В отличие от стихотворений, в которых поэты, как описано выше, вспоминают утраченную родину, прибегая к привычным словам и названиям предметов или создавая лирического героя, стремящегося вписать себя в традицию литераторов-изгнанников, произведения Лосева безусловно являются поэтическими актами смещения в смысле формалистов, сдвига точки зрения, синтаксиса и семантики, «обнажающего прием» тканья текстов и жизни в условиях изгнания. Его стихотворения – не самоцельный уход в литературу или, шире, в литературность, но утверждение этой литературности как своей идентичности, как основной позиции по отношению к изгнанию. Поэтическое смещение, выполненное с литературным изяществом и тонкой иронией, помогает ему, пусть даже совсем ненамного, «сдвинуть» себя самого, перестать быть объектом исторического опыта и снова стать его субъектом, как это удается лишь в исключительных случаях.
Стихотворения сборника «Чудесный десант» – в первую очередь, упражнения автора в поэтическом остроумии, вызванные желанием вновь испытать удовольствие от иронии и абсурда, подобное тому, какое он испытывал двадцать лет назад с товарищами по «филологической школе», ныне оставшимися на родине. Стратегия Лосева восходит к четвертой, витгенштейновской концепции бытия языка как практики. Однако сам практикующий в данном случае оказывается в смещенной по отношению к ней позиции[314].
Стефани Сандлер
Еремин, повтор, загадка
Говоря о большом вкладе Льва Лосева в русскую культуру и гуманитарные науки, нельзя не упомянуть неофициальную поэзию Ленинграда и, в частности, литературный кружок под названием «филологическая школа». Если судить по подробной библиографии участников этого кружка, изданной в 2006 году, Лосев был наиболее плодовитым членом группы; но особенно поразительно, что наибольшее число произведений Лосев создал в качестве критика и ученого – это притом, что он опубликовал еще и восемь поэтических книг[315]. С четверть века назад Лосев написал статью под названием «Жизнь как метафора», посвященную другому члену этого литературного кружка, Михаилу Еремину; и хотя с тех пор Еремин успел создать еще много стихов, статья не устарела и до сих пор остается прекрасным вводным курсом для всякого, кто хотел бы познакомиться с его творчеством. В статье особо подчеркивается ощущение интенсивности живой жизни в поэтическом мире Еремина. Жизнь у Еремина, отмечает Лосев, предметна и имеет форму, что ставит его стихи в один ряд с поэзией Пастернака.

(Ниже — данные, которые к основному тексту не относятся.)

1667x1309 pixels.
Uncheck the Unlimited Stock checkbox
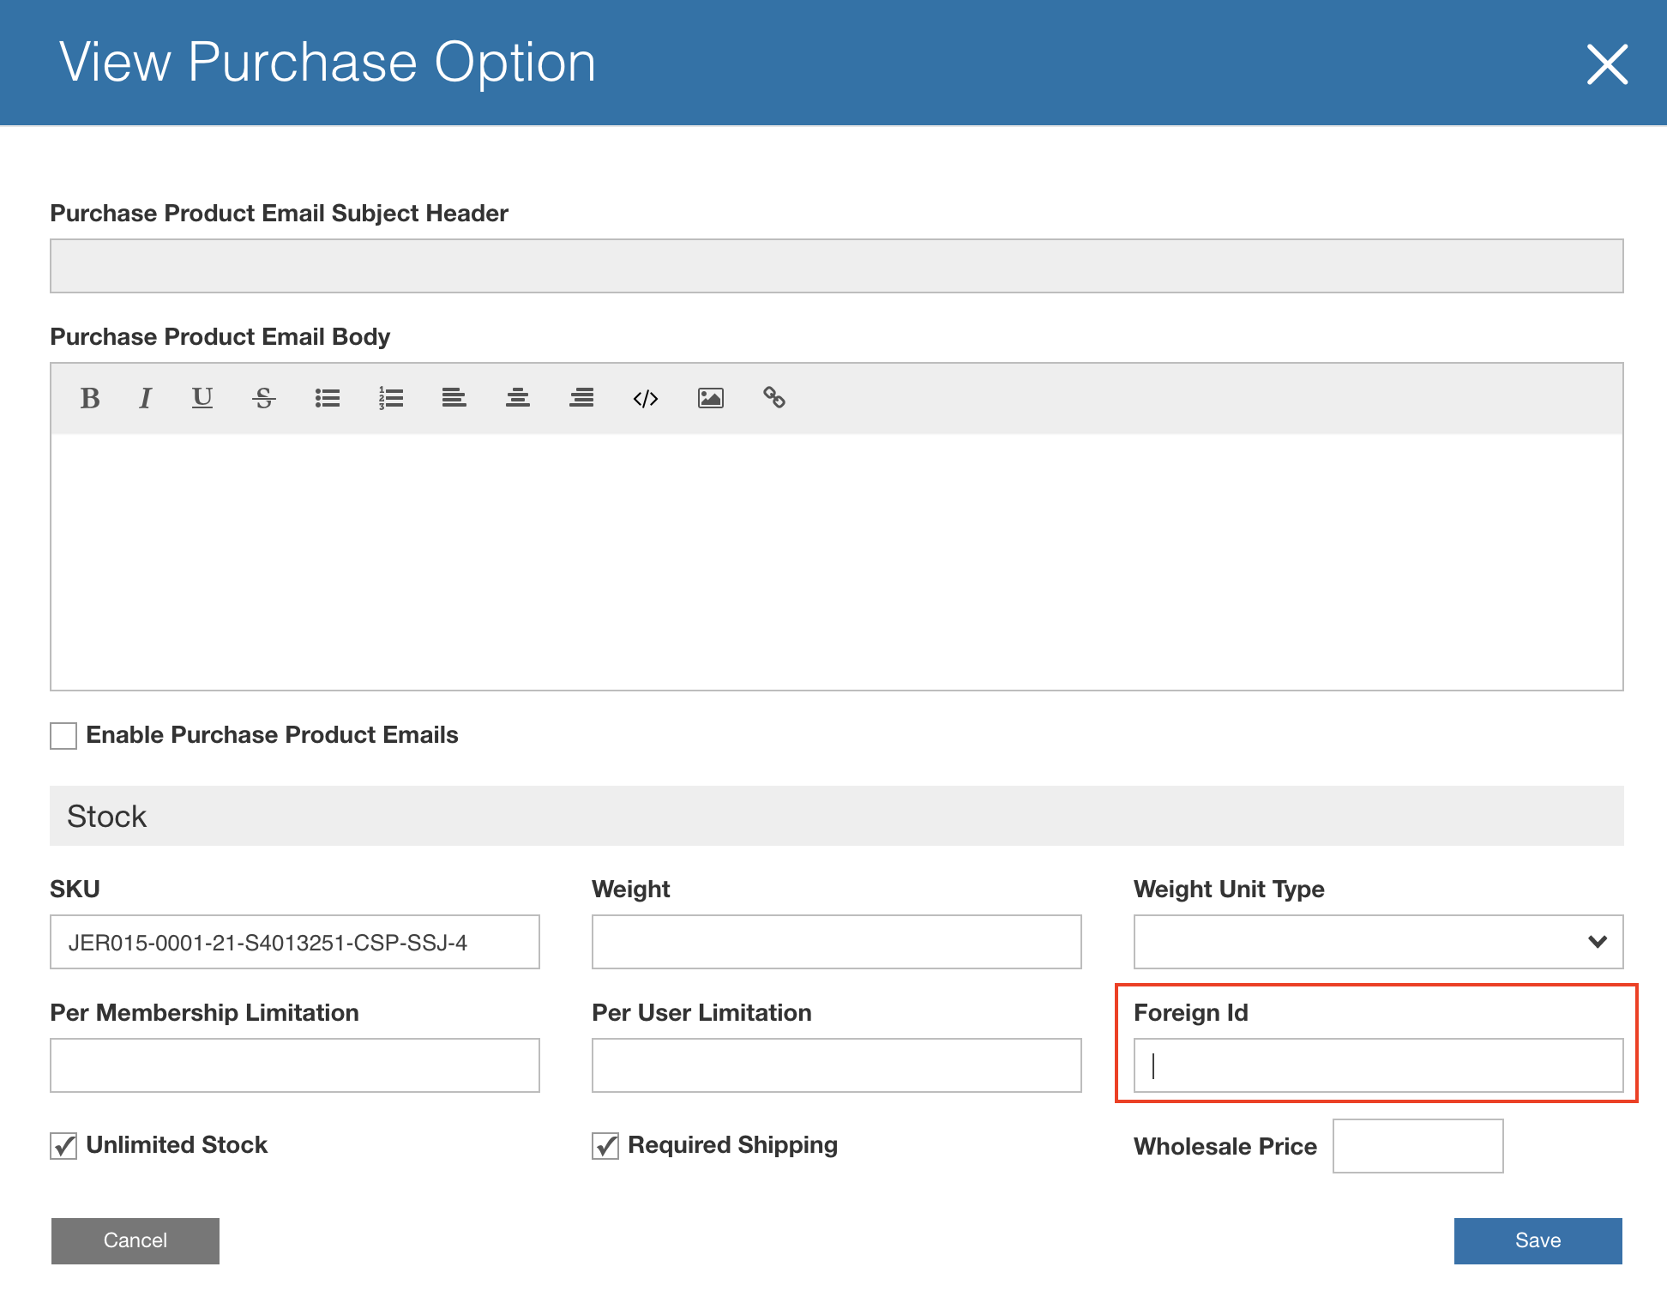pos(63,1146)
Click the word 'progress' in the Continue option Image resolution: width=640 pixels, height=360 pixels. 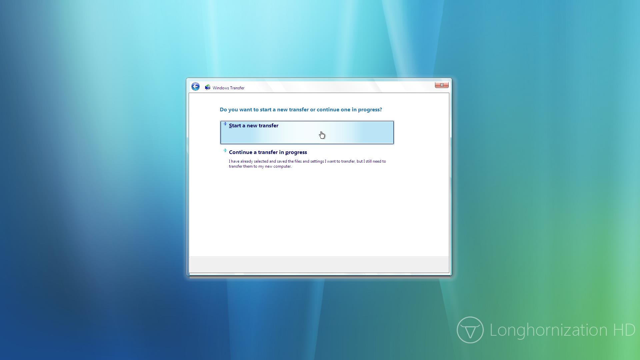296,152
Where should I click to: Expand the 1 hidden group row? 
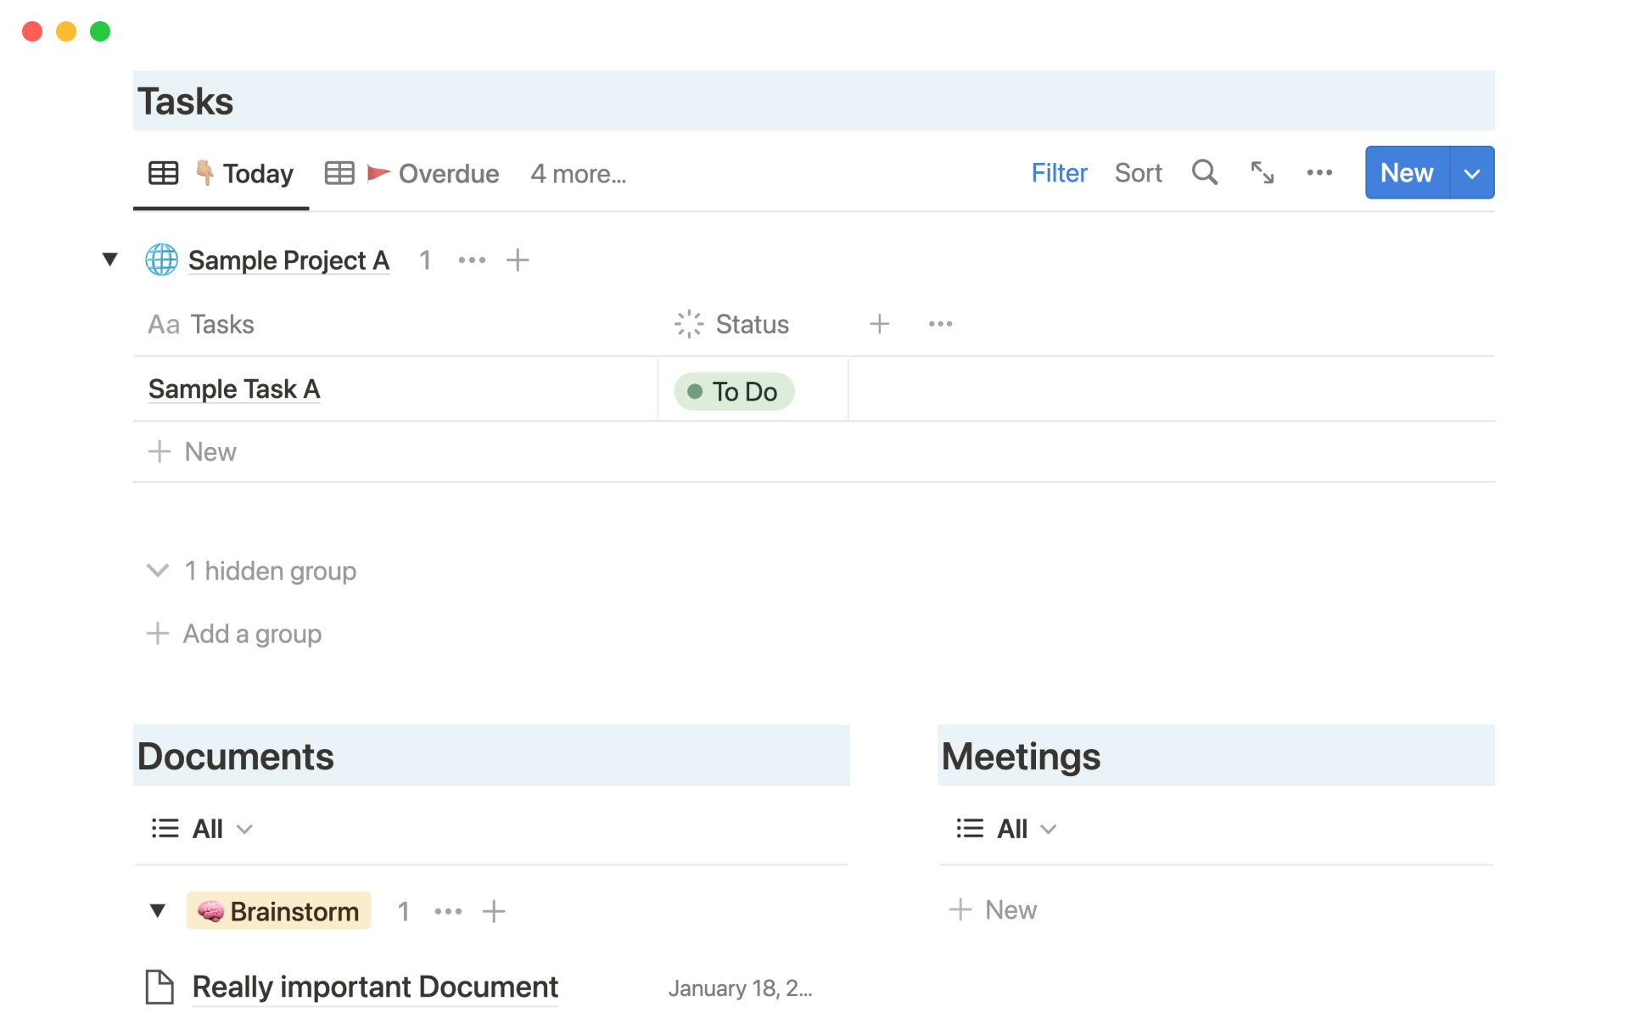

Лосев считает Еремина модернистом своего поколения и полагает, что его творчество вполне сопоставимо с творчеством Уоллеса Стивенса и Пауля Целана. Модернизм для Лосева – не эстетическая разновидность авангарда, а феномен истории. Модернизм «создал новую модель стихотворения, в которой отвергается временная, континуальная логика практической речи» (с. 475). Читать такие стихи (воспользуемся сравнением Лосева) все равно что в первый раз в жизни ехать на эскалаторе; таким образом, чтение Еремина косвенно приравнивалось к путешествию на непонятном средстве передвижения. Лосев совершенно прав, когда советует нам, читая Еремина, пытаться разгадать смысл отдельных элементов стихотворения, впитать его в себя, постичь его сознанием, как некий загадочный знак, иероглиф. Далее следует виртуозный разбор нескольких стихотворений. Размышляя о стихах Еремина Лосев помещает его, казалось бы, камерные поэтические находки в более широкие культурные контексты, замечая, например, что важнейшие для Еремина сферы знания – это лингвистика и биология. Изоморфность биологических и лингвистических реалий, добавляет Лосев, – ответ Еремина на философский вопрос о «двойном бытии» человека. В заключение Лосев утверждает, что поэзия Еремина (как и поэзия Паунда, Стивенса, Клоделя) сложна для восприятия вовсе не из-за его загадочных метафор, но из-за «разношерстности лексики». Трудно подобрать более удачное описание поэтического языка Еремина. Это емкое, фактурное сравнение, спрессованное в яркий образ, само сродни поэтическим приемам, которые мы находим в стихах Еремина.